### Aim of the task
From the first line through the line containing "Regulaminy (31, 2495)", transcribe the records exactly and include no other lines.

Saved data entries

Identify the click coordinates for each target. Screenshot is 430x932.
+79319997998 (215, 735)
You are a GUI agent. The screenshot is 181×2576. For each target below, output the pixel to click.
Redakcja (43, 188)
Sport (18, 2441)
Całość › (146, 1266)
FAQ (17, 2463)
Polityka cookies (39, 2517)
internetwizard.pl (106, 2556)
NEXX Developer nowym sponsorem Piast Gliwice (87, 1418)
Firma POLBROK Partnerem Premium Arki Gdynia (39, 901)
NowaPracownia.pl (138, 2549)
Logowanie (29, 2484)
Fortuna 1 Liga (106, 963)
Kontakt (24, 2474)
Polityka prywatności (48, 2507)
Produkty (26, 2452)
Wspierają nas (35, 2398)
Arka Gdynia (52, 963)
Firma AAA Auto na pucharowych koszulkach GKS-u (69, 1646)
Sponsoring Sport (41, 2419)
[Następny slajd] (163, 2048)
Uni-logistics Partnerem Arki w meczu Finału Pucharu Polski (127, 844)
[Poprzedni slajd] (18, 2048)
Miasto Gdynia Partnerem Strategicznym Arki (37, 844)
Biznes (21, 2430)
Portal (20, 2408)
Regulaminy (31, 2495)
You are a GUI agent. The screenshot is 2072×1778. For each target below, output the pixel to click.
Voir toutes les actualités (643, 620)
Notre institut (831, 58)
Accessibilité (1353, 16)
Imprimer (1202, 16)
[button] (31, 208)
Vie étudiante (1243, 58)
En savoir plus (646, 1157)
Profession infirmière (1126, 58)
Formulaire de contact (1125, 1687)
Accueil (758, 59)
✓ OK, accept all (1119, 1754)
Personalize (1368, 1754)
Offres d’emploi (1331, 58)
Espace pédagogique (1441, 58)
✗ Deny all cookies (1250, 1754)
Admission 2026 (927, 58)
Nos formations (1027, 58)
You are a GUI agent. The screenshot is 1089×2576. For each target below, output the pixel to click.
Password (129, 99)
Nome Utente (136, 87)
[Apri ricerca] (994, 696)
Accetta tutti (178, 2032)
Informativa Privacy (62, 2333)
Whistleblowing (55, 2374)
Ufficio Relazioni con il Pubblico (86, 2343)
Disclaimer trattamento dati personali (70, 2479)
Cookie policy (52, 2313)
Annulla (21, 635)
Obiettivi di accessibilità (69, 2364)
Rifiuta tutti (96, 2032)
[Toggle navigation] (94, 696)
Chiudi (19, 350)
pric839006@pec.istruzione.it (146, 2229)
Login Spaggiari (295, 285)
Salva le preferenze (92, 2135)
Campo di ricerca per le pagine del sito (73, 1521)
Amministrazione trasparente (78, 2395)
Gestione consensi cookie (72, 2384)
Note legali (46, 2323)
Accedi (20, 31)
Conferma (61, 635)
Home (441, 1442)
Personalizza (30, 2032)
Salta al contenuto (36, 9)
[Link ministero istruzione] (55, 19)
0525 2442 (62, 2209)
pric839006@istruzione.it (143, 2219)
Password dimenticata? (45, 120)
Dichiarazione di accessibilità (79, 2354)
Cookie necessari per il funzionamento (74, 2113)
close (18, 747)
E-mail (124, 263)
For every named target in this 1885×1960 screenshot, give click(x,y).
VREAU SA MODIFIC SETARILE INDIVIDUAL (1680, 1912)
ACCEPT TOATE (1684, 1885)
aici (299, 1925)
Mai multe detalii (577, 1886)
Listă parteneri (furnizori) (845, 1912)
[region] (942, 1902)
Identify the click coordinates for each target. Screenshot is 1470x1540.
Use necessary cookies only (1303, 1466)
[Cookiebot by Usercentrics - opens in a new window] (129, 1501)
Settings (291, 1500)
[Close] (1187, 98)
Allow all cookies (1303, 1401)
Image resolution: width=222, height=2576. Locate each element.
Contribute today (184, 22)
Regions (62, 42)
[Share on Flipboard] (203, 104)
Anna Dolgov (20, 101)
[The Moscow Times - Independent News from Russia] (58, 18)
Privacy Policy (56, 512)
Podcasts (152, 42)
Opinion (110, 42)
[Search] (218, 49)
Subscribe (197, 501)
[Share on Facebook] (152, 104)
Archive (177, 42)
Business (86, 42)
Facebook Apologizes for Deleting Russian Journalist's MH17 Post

### Exercise answer
Identify the click coordinates for each target. Screenshot is 430x932.
+79319997998 (215, 735)
You are a GUI agent. The screenshot is 181×2576. For each target below, output the pixel to click.
Redakcja (43, 188)
Sport (18, 2441)
Całość › (146, 1266)
FAQ (17, 2463)
Polityka cookies (39, 2517)
internetwizard.pl (106, 2556)
NEXX Developer nowym sponsorem Piast Gliwice (87, 1418)
Firma POLBROK Partnerem Premium Arki Gdynia (39, 901)
NowaPracownia.pl (138, 2549)
Logowanie (29, 2484)
Fortuna 1 Liga (106, 963)
Kontakt (24, 2474)
Polityka prywatności (48, 2507)
Produkty (26, 2452)
Wspierają nas (35, 2398)
Arka Gdynia (52, 963)
Firma AAA Auto na pucharowych koszulkach GKS-u (69, 1646)
Sponsoring Sport (41, 2419)
[Następny slajd] (163, 2048)
Uni-logistics Partnerem Arki w meczu Finału Pucharu Polski (127, 844)
[Poprzedni slajd] (18, 2048)
Miasto Gdynia Partnerem Strategicznym Arki (37, 844)
Biznes (21, 2430)
Portal (20, 2408)
Regulaminy (31, 2495)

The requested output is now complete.